No entanto, tem um tema que incomoda Mariam um pouco mais: a liberdade da mulher muçulmana. "Nudez não tem nada a ver com liberdade, e hijab não tem nada a ver com opressão. Quantas mulheres podem estar peladas e, ainda assim, continuar sendo oprimidas pelo padrão de beleza da sociedade, pelo marido, pela família, pelo trabalho e pelos seus chefes? O Ocidente acha que liberdade é estar pelada. Só que não. Liberdade é ter escolha: é poder escolher estar nua ou coberta", diz.
"As pessoas acham que só falo isso porque estou no Brasil, mas a religião é a mesma no mundo inteiro. A diferença é que cada país e cada sociedade tem uma cultura. Às vezes, essa cultura pode te oprimir ou libertar, mas não é culpa da religião e, sim, do mau uso que fazem dela", afirma. Graduada em nutrição, Mariam comenta que sente esse preconceito na pele.
Ela conta que já foi chamada para várias entrevistas de emprego, mas o interesse dos contratantes desabava quando ela aparecia de hijab. "É como se a nossa vestimenta e a nossa fé fossem mudar a inteligência e a competência na profissão", lamenta. E comenta que algumas mulheres muçulmanas precisam tirar os lenços para poderem trabalhar.
"Precisam abdicar da sua fé para conseguir seu sustento." Ela diz que, se tivesse recebido uma oportunidade na própria área, talvez não tivesse enveredado pelo caminho do empreendedorismo, seguindo a jornada dos familiares, donos de restaurante. "Desisti da nutrição porque me frustrei muito. Me tornar empresária foi um caminho natural", diz. "No fim, a gente só quer que nossas escolhas sejam respeitadas. Não queremos impor nada pra ninguém. Queremos ter o direito de ir e vir."
Muçulmana e feminista
De acordo com o Censo, em 2010, cerca de 35 mil brasileiros eram muçulmanos. Hoje, segundo organizações islâmicas, o número chega a aproximadamente 1,5 milhão de pessoas. "Quando me converti ao Islã, há oito anos, o cenário era muito diferente", diz a professora Fabiola Oliveira. "Ainda tem gente não muçulmana, que nunca estudou nada sobre a religião, querendo nos silenciar. Mas é um grupo que está diminuindo. Hoje, as pessoas se informam mais e não aceitam essa segregação e intolerância. Pelo contrário, muita gente até me agradece por mostrar este outro lado."
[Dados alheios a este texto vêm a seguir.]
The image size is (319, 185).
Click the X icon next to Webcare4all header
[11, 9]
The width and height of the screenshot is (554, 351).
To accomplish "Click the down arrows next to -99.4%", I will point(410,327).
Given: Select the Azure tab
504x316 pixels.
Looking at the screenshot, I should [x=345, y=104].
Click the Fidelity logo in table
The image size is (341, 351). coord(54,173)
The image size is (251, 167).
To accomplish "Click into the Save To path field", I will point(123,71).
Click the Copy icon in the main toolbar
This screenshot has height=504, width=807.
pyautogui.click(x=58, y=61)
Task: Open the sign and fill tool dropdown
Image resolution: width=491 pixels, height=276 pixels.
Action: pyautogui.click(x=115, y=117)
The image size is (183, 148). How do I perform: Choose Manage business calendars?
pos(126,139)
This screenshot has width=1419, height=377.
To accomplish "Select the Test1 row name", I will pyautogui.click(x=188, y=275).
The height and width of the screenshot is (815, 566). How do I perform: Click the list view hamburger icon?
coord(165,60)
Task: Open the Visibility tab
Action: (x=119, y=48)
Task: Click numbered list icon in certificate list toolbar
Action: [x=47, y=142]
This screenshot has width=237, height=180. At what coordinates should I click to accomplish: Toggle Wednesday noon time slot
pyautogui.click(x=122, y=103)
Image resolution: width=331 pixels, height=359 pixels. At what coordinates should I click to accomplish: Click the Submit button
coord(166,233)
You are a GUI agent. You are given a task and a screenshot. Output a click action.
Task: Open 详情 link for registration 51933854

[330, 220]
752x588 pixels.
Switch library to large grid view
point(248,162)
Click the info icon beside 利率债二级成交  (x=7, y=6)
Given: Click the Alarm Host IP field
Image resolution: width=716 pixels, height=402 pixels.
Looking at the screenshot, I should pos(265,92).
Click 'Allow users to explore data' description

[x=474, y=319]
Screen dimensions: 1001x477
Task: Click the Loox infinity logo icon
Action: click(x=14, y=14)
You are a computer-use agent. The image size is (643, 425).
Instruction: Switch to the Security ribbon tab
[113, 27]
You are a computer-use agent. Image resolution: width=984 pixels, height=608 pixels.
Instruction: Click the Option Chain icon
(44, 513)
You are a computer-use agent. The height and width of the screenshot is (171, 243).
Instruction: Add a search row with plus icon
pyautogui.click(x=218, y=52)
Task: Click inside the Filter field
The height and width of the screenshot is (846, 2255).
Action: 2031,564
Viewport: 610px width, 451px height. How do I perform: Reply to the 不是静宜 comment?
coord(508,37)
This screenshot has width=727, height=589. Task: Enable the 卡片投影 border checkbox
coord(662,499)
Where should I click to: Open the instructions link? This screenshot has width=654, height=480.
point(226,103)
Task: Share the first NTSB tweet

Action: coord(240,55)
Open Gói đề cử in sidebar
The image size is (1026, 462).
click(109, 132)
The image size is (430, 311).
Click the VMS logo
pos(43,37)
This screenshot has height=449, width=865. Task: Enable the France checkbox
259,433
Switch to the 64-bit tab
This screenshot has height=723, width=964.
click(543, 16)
Fabiola se descreve no Instagram como "feminista, ativista e mãe de dois meninos na criação antirracista e antimachista". Ela defende que é importante que mulheres feministas estejam em todos os lugares. "As pessoas me questionam 'como posso ser muçulmana e feminista'. Mas, para ser feminista, basta ser mulher, se considerar mulher. O machismo existe no mundo inteiro."
"O sistema patriarcal da Arábia Saudita atua de uma forma. Aqui, no Brasil, a gente tem a cultura do estupro e é um dos países mais violentos para as mulheres. Em outros lugares, será de outra forma", explica. "É importante descolonizar esse olhar. O feminismo não é branco e laico. Ele pode estar em todos os lugares. Existe o feminismo negro, o feminismo islâmico, o feminismo decolonial."
Ela conheceu a religião quando fez um intercâmbio na Nova Zelândia e entrou em contato com jovens de outros países, justamente no mês do Ramadã, um dos períodos mais importantes do ano para o islamismo. "Comecei a estudar e, quatro anos depois, me converti", conta. Pouco depois, passou a utilizar as redes sociais para apresentar tudo aquilo que aprendeu.
"Existem dezenas de países majoritariamente muçulmanos e eles são diferentes entre si. No Ocidente, se propaga que o árabe é bárbaro, cruel, exótico ou místico. Ao mesmo tempo em que existe uma sexualização do corpo da mulher muçulmana", acredita. "Por isso, apesar de ser um ato de fé, ser muçulmana no Brasil se torna um ato político a partir do momento que eu saio na rua."